● **YOUR TASK**
Duplicate the material starting at the line containing "has width=434, height=450." and ending at the line containing "megaphone-icon is located", including both of those lines.

● **PROVIDED RECORDS**
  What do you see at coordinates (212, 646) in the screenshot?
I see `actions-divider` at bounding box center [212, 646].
* * *
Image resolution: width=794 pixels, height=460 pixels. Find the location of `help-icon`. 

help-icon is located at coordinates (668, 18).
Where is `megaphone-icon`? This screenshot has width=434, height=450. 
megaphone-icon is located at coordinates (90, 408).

● **EXERCISE ANSWER**
Where is `megaphone-icon`? This screenshot has width=434, height=450. 
megaphone-icon is located at coordinates (90, 408).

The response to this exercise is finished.